▶ WHAT NEEDS TO BE DONE
Return the lines of the records unchanged, from the line with "Given: Click the resume textarea scrollbar" through the last line of the records, including both of those lines, and leave the pictures out of your answer.

▶ RECORDS FOR PROCESSING
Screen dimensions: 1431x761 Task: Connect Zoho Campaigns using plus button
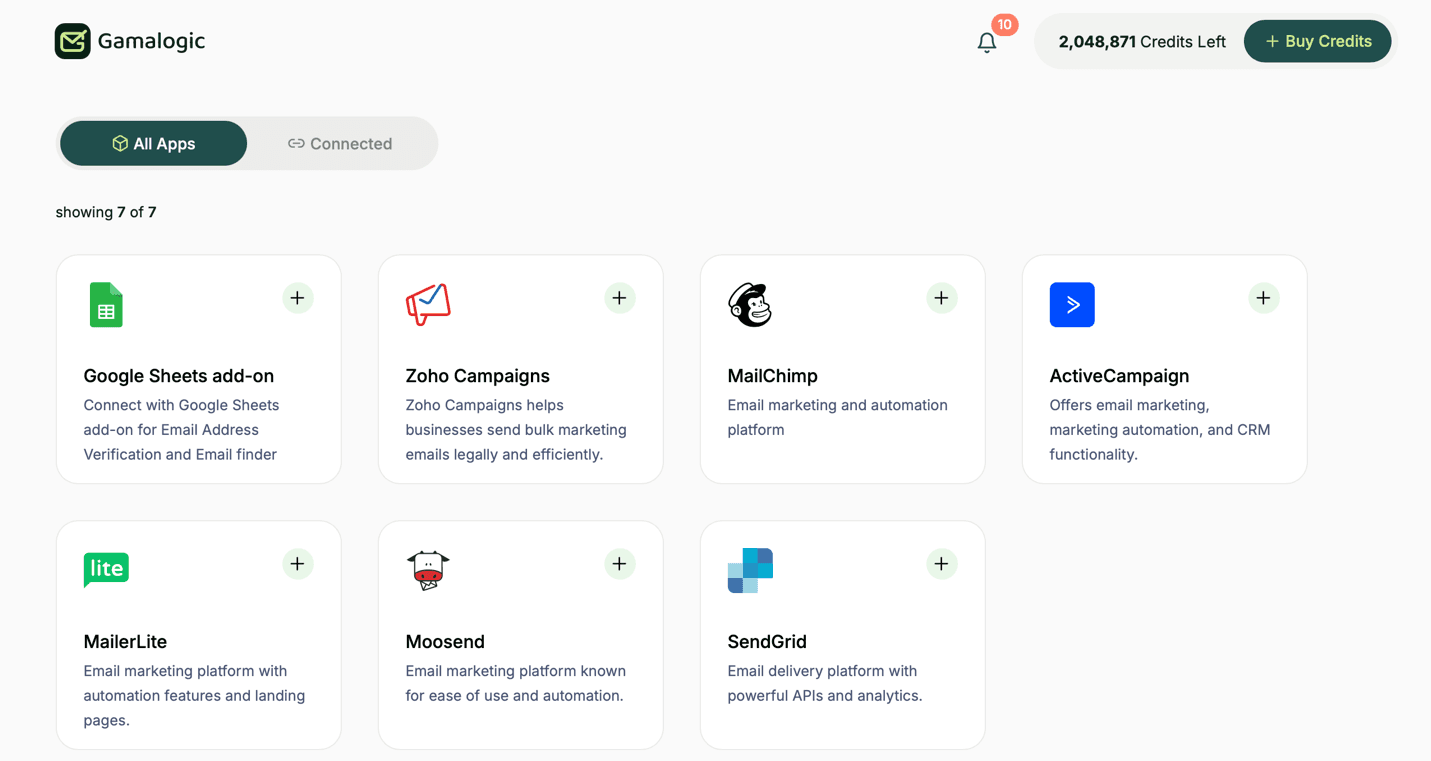pos(619,298)
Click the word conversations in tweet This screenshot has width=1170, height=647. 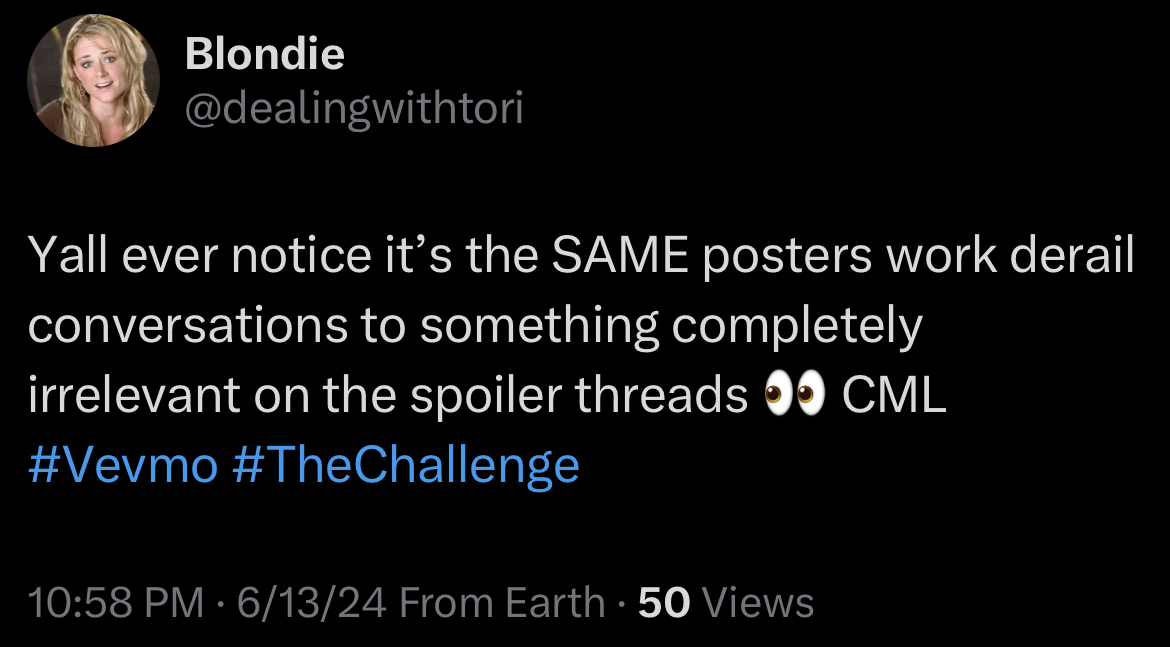click(188, 325)
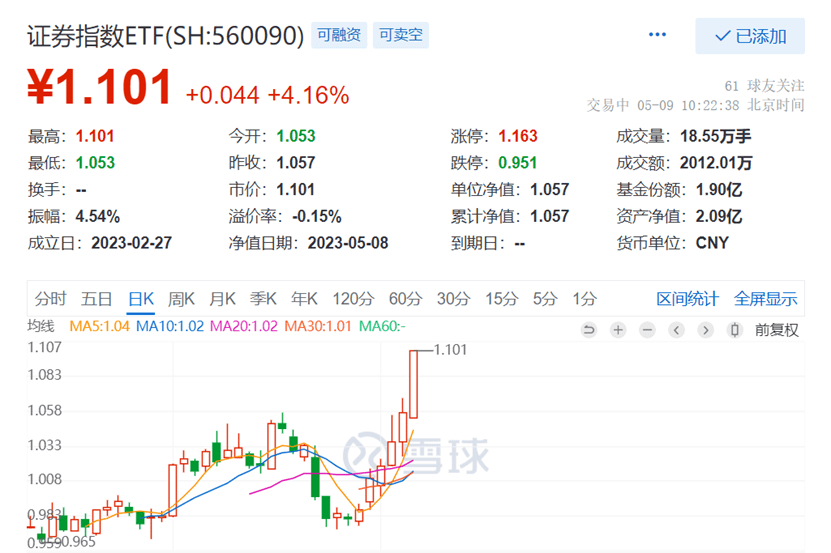831x553 pixels.
Task: Click the latest candlestick at 1.101
Action: pyautogui.click(x=413, y=385)
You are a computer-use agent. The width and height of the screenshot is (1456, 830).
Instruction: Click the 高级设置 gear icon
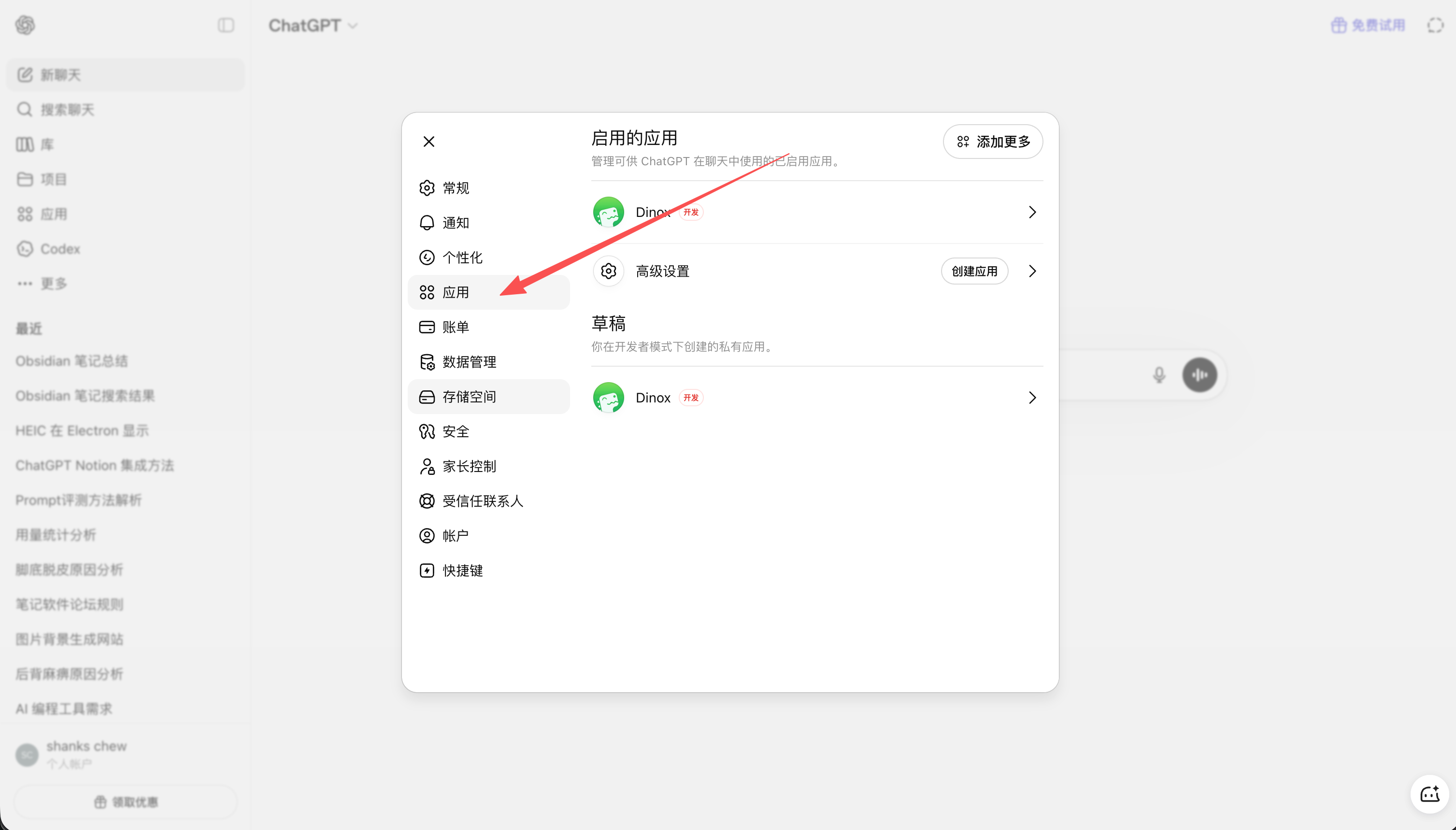(608, 271)
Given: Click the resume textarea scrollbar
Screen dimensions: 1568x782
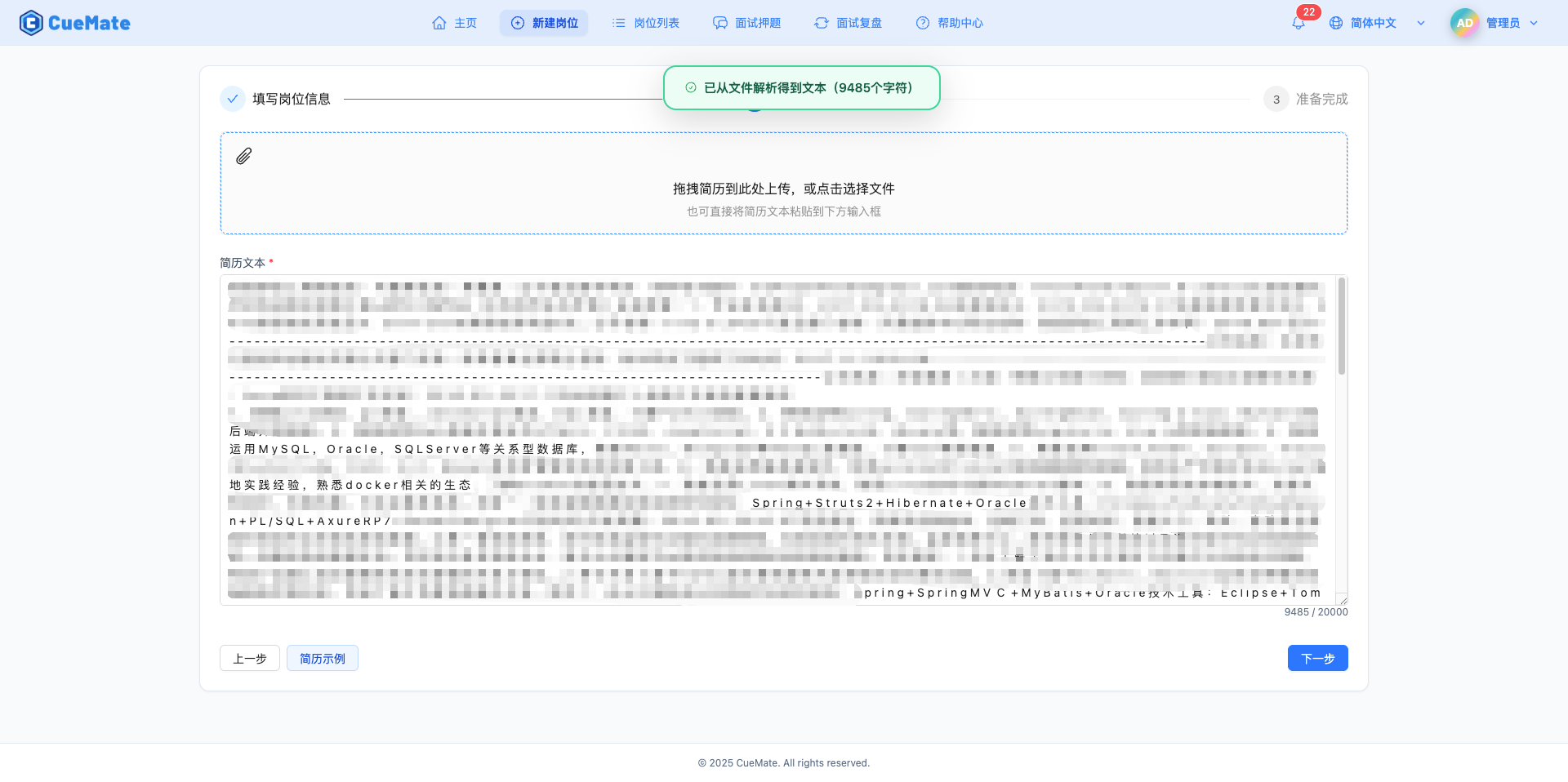Looking at the screenshot, I should [x=1341, y=327].
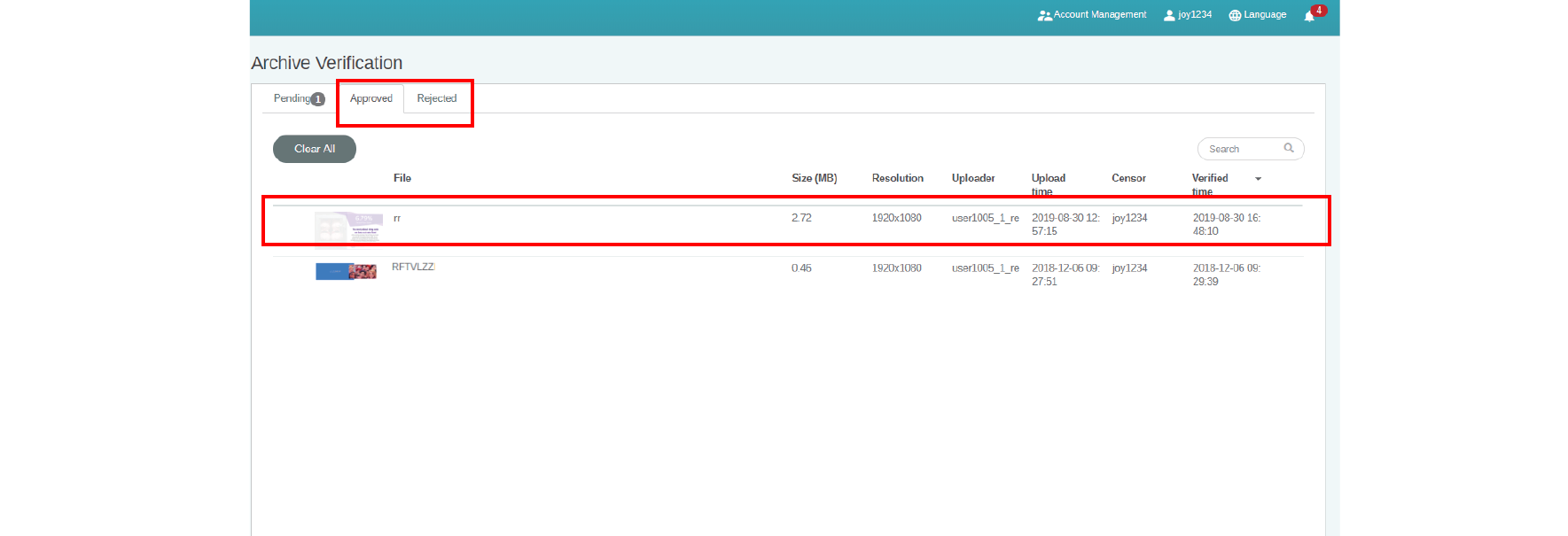Click the magnifier icon in the search box
The height and width of the screenshot is (536, 1568).
pos(1289,148)

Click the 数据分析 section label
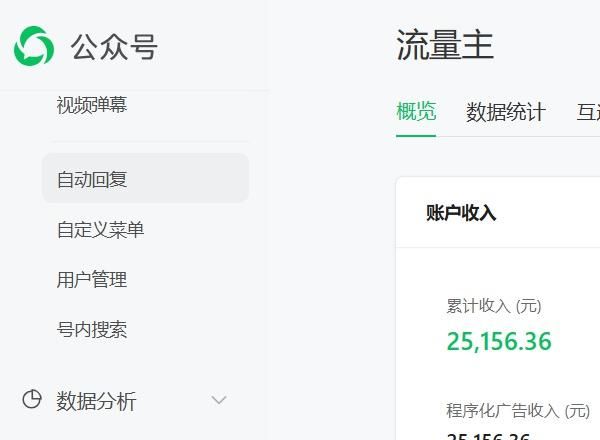(x=96, y=401)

▶ FULL OUTPUT
Given: Click the resume textarea scrollbar
Screen dimensions: 1568x782
Looking at the screenshot, I should [x=1341, y=327].
Click the magnifier icon in the search box
The height and width of the screenshot is (536, 1568).
pos(1289,148)

Click the 数据分析 section label
(x=96, y=401)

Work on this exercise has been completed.